Minimum or Basic Qualifications for Police Officer Exam (page 2)
Although agencies differ in their minimum qualifications to be a police officer, all have some of the same basic requirements.Minimum (or basic) qualifications mean just that—they are the least you can present and still be considered for employment.Most of them pertain to age, level of education, lack of arrests and/or convictions for serious or certain categories of crimes, and U.S. citizenship, although in a few jurisdictions resident alien status or a pending citizenship application may be accepted at the time you apply for the written exam. Other areas of your life that will be closely examined are your driving record, your credit history, and whether you have been involved in incidents of domestic or family violence.
Until recently,U.S. citizenship was one of the only universal requirements to become a police officer. But asa way to encourage applicants new to the United States, a few departments no longer require citizenship and many are considering changing their present requirements. As of 2009, the only state that permitted permanent resident aliens who have applied for citizenship to become police officers was California. A few cities around the country have instituted similar regulations, including Lakewood, CO; El Paso, TX; Honolulu, HI; Portland, OR; and Chicago, IL. Because this is an area that is changing frequently, if you are not a citizen it would be wise to check the websites of any departments you are considering applying for. If you have a green card, have served in any branch of the U.S. military, and are awaiting expedited citizenship, you may also be eligible to apply to some police agencies.
Residency requirements are not the same as U.S. citizenship; they pertain to where you actually live. Residency requirements outlining where you have to live and how long you are required to live there may differ among agencies. Some agencies require that you be a resident of the state, county, or municipality up to a year before filing your test application; others ask only that the requirement be met at the time of appointment (generally defined as when you enter the police academy), and others give you a certain amount of time (usually no more than one year) to relocate into the required living areas.
Where you must live once you are employed also differs from agency to agency. Some municipal departments require that you live within the city limits; others specify that you must live within the county in which the city is located, and others permit you to live in a number of surrounding counties. Residency requirements are often subject to litigation, primarily because many police unions view the as infringing on the rights of employees. The history of residency requirements is complex; today many of the issues revolve around the costs of housing in some urban areas, the availability of housing and good schools in those areas, and the desires of many officers to live away from their place of employment. Although a number of courts have ruled against the maintenance of residency requirements, in 2009 about half of municipal departments that employed 100 or more officers had some sort of residency policy, although of these, only about 25% demanded that officers live only in the city of county of employment. For instance, the New York City Police Department has residency regulations that permit living in a number of counties in and near the city.

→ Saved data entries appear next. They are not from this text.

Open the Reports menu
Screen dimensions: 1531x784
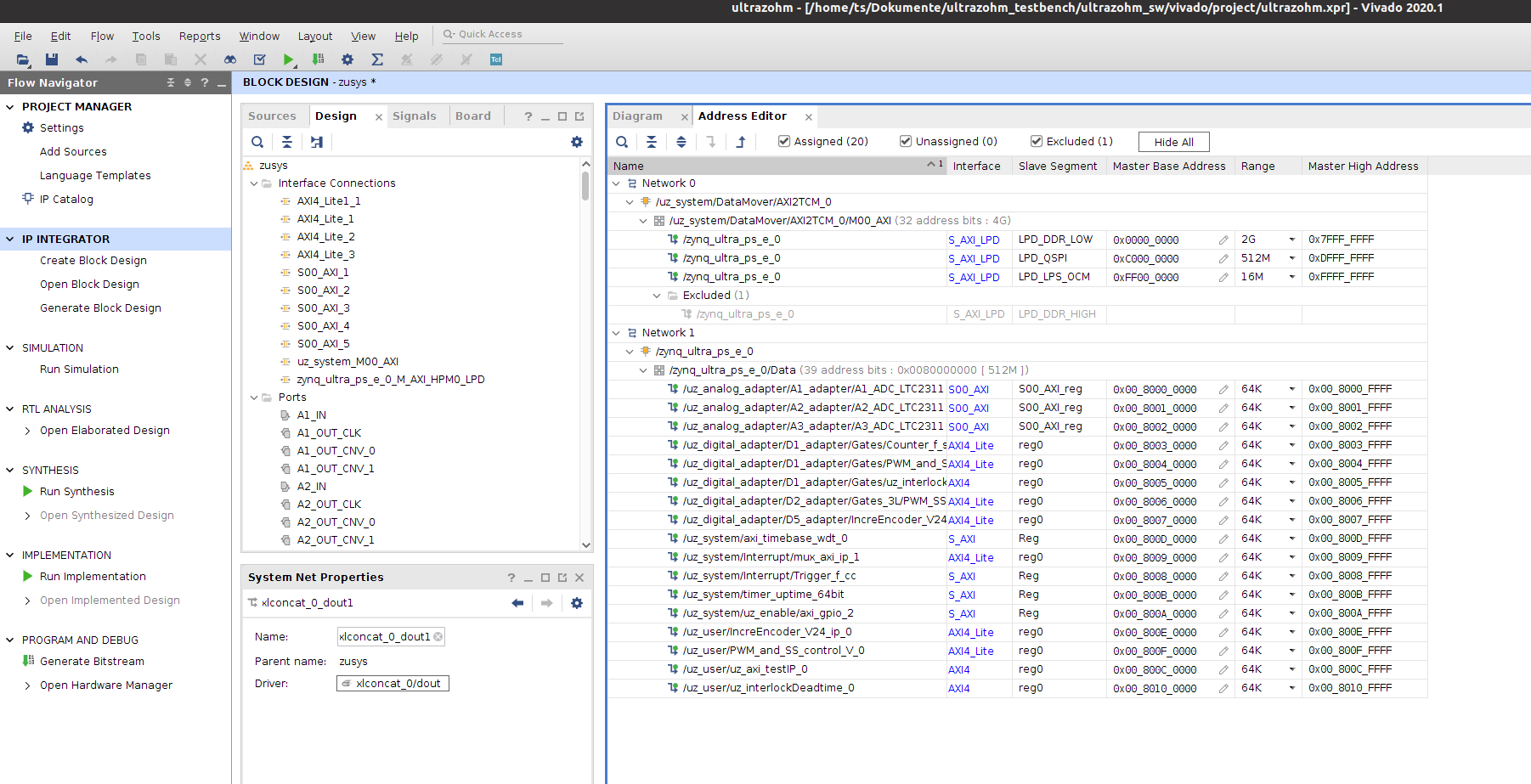click(200, 36)
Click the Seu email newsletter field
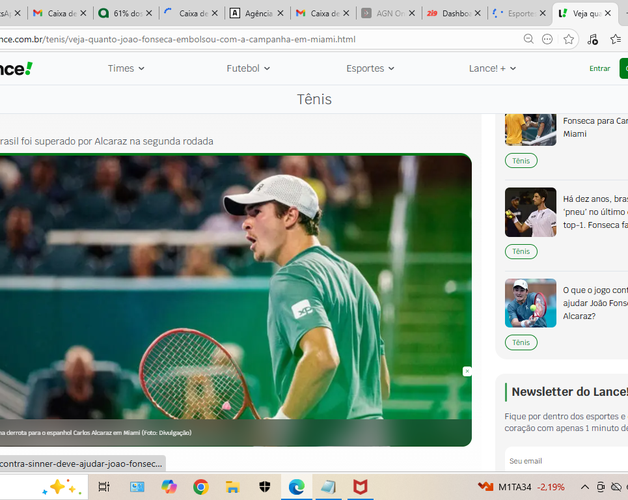This screenshot has width=628, height=500. click(566, 461)
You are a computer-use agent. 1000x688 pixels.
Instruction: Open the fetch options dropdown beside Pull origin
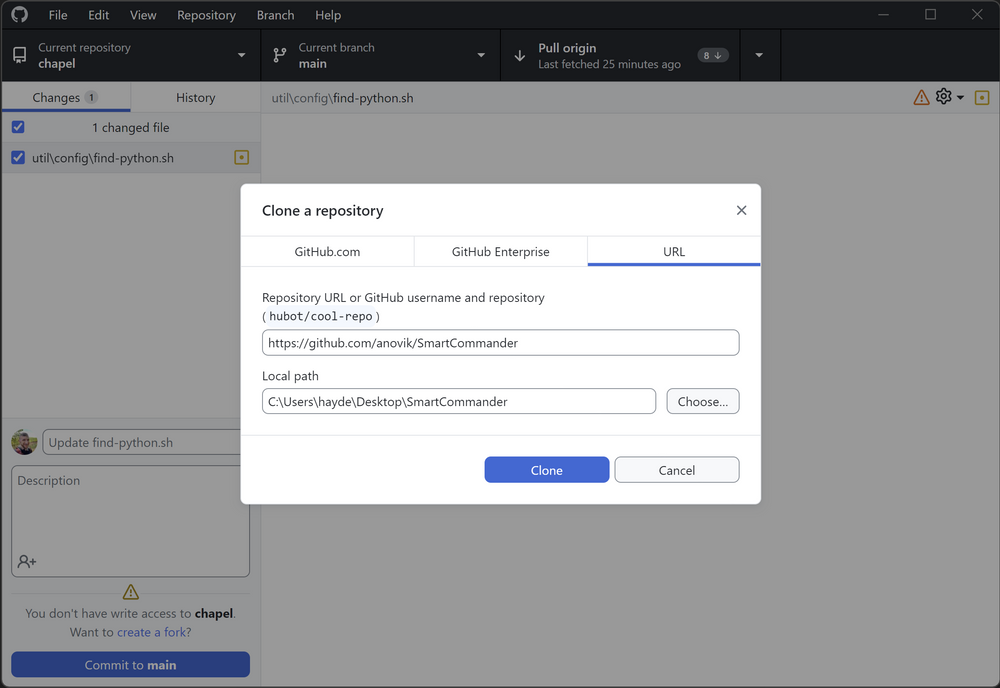(760, 55)
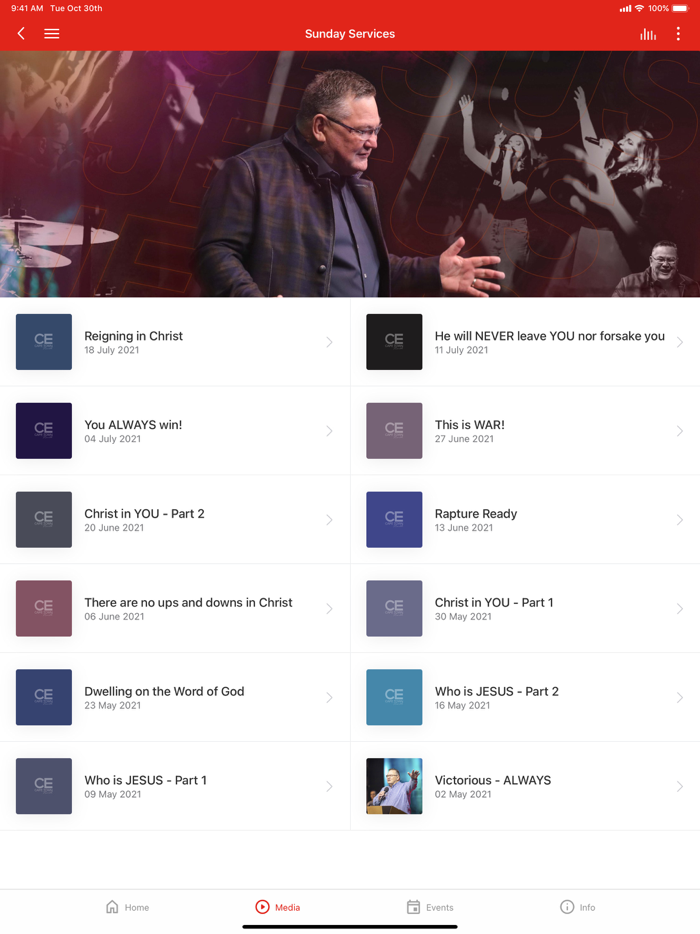Open Dwelling on the Word of God
The image size is (700, 934).
pos(175,698)
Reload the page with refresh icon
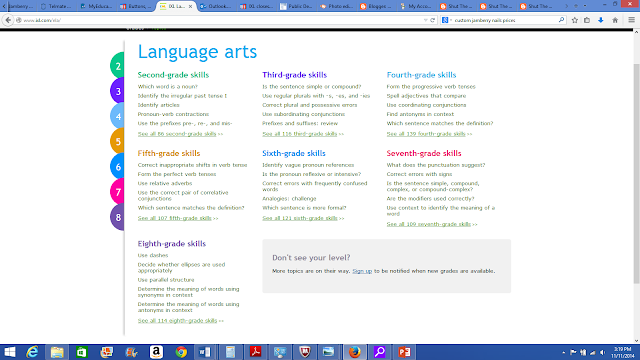Viewport: 640px width, 360px height. click(x=433, y=20)
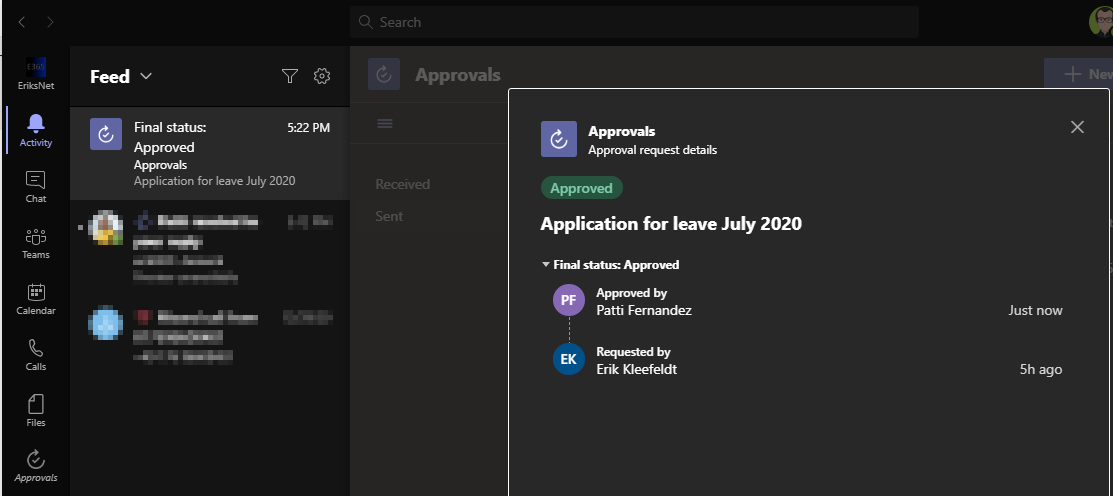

Many young officers are unconcerned with these rules when they begin their careers, but find the regulations restrictive once they marry and have a family. Whatever your plans for the future might be, your present concern as an applicant is to understand the requirements, particularly if they apply to whether or not your application will be accepted or if they become effective immediately upon appointment.
The minimum age at which you may apply to the police department can be as confusing as where you must live. Many agencies permit you to apply at a much younger age than when you can actually be appointed. In policing, the term "appointed" is used to designate when you actually begin your career in a police department. Thus, when police officers refer to their "appointment date," they are talking about the first day they began their employment.
Exceedingly few—if any—agencies will appoint you before you turn 18; most require you to be 20 or 21 before permitting you to begin academy training. Despite this prohibition, many departments not only permit, but actually encourage, candidates to apply for and to take the written exam in advance of the age at which they can be appointed.
Some departments, in an effort to encourage a wider selection of applicants, allow you to complete an application as young as 16. Many departments believe that early testing would encourage young people who knew they had passed the test to maintain a healthy and lawful lifestyle so that they would not jeopardize their career possibilities. Also, in many parts of the country, the list of eligible candidates who have passed the written exam might be used for up to three or more years. Knowing the length of time that can pass from initial application to the actual hiring date, agencies realize that even if candidates took the test well before the age of appointment, most would be old enough to become officers once they completed the entire hiring process. Whatever the age restrictions, make sure you understand the differences between the age at which you are eligible to apply, the age at which you are eligible to take the written test, and the age at which you are eligible to be appointed as a police officer.
The Older Applicant
Not everyone decides to become a police officer at a young age. What if you are an older applicant? Maybe becoming a police officer was a dream you deferred. Maybe changes in your current profession have led you to consider a career in policing. If you are in good physical condition and meet the other requirements, your age is no longer a barrier to employment. The vast majority of non-federal law enforcement agencies today have no maximum age limit. After a number of laws and lawsuits, departments eventually altered their requirements so that if you are able to pass the physical agility and medical tests and complete the physical requirements of the police academy, you are eligible to join the department. Older recruits still attract media attention, though; many recruits in their 40s, 50s, and even a handful in their early 60s will be the subject of local newspaper stories. If you are an older-than-average applicant, you should learn as much as you can about your agency of choice to get a sense of wheth r you will be comfortable in a situation where not only your peers, but the majority of your supervisors, may be much younger than you are.